» Set tasks:
A) Name every organization mentioned in the shuttle exhaust article below.
B) Transcribe a passage of the shuttle exhaust article below word for word, starting at "Clouds From Space" and ending after "day after launch.".

» Text excerpt:
------
Tuesday, August 28, 2012

Clouds From Space Shuttle Exhaust Persists In Atmosphere, Cause Noctilucent Clouds

Naval Research Laboratory scientist Dr. Michael Stevens is leading an international consortium of scientists in tracking the rapid transport of the exhaust plume from the final launch of the space shuttle in July 2011. The team has found that the plume moved quickly to the Arctic, forming unusually bright polar mesospheric clouds (PMCs) there a day after launch.

After the Space Shuttle Atlantis launched for the final time at 11:29 AM (EDT) on July 8, 2011, scientist tracked water vapor in its exhaust on its travels throughout the upper atmosphere. 
After the Space Shuttle Atlantis launched for the final time, scientist tracked water vapor in its exhaust on its travels throughout the upper atmosphere.
Credit: NASA Photo/Houston Chronicle, Smiley N. Poo 

On July 8, 2011 the Space Shuttle Atlantis launched for the very last time. On that historic day, as the world watched its last ascent up into orbit and commentators discussed the program's contributions to space flight and scientific research over 20 years, the shuttle helped spawn one last experiment. As the shuttle reached a height of about 70 miles over the east coast of the U.S., it released – as it always did shortly after launch – 350 tons of water vapor exhaust.
------
» Excerpted records:
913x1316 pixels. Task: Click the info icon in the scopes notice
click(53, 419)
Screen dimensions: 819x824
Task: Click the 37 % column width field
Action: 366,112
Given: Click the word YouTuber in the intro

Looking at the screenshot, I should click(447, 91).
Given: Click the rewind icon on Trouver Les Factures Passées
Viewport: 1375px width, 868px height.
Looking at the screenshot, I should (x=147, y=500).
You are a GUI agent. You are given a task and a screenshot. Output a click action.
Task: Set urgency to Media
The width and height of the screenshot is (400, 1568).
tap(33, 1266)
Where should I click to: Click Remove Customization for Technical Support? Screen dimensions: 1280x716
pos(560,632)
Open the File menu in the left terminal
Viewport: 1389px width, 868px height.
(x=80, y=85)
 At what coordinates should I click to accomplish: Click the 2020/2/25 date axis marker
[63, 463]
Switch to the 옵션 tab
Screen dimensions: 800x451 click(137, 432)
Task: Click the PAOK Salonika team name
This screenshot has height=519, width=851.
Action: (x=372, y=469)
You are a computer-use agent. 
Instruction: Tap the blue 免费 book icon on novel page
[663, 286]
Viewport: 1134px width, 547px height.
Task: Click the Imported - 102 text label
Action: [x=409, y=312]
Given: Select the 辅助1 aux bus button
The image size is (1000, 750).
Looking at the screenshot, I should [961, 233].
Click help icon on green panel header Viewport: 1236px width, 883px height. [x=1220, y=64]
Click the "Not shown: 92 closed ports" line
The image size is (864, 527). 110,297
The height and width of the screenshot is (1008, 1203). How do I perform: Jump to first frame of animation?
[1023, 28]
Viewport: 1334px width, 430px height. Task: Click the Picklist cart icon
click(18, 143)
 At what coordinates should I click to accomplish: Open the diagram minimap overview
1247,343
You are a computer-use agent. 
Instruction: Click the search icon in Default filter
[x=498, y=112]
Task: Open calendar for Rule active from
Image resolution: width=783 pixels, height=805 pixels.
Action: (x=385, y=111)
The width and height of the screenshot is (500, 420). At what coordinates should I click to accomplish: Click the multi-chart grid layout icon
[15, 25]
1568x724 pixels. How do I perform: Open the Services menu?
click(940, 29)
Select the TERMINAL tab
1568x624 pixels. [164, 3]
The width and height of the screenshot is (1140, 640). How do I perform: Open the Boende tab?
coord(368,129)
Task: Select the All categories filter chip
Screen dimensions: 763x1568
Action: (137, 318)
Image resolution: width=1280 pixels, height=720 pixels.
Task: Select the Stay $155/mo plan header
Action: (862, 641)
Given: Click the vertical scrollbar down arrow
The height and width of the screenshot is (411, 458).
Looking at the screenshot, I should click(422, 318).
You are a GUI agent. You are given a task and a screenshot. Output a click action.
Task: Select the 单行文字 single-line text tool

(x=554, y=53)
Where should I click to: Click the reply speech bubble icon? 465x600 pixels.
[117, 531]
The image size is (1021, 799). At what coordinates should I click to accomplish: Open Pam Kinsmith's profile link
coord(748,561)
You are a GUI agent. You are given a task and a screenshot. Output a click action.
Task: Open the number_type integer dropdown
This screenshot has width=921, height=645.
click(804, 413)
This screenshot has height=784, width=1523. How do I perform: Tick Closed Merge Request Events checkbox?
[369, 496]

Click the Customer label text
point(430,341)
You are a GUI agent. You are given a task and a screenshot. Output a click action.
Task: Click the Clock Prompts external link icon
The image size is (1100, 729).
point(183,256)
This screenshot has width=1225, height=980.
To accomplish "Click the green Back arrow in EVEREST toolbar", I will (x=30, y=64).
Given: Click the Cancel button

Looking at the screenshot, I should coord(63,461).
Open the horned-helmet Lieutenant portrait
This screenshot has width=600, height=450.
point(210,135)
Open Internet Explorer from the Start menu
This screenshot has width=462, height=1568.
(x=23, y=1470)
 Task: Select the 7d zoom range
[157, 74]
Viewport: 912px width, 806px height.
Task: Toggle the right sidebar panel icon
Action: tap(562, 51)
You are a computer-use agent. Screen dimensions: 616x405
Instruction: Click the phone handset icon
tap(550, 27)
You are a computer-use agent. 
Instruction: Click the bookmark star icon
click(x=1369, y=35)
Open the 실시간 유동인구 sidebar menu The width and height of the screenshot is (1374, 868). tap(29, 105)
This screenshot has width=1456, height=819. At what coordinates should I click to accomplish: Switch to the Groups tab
------
» Responses in order:
A) Naval Research Laboratory, NASA, Houston Chronicle

B)
Clouds From Space Shuttle Exhaust Persists In Atmosphere, Cause Noctilucent Clouds

Naval Research Laboratory scientist Dr. Michael Stevens is leading an international consortium of scientists in tracking the rapid transport of the exhaust plume from the final launch of the space shuttle in July 2011. The team has found that the plume moved quickly to the Arctic, forming unusually bright polar mesospheric clouds (PMCs) there a day after launch.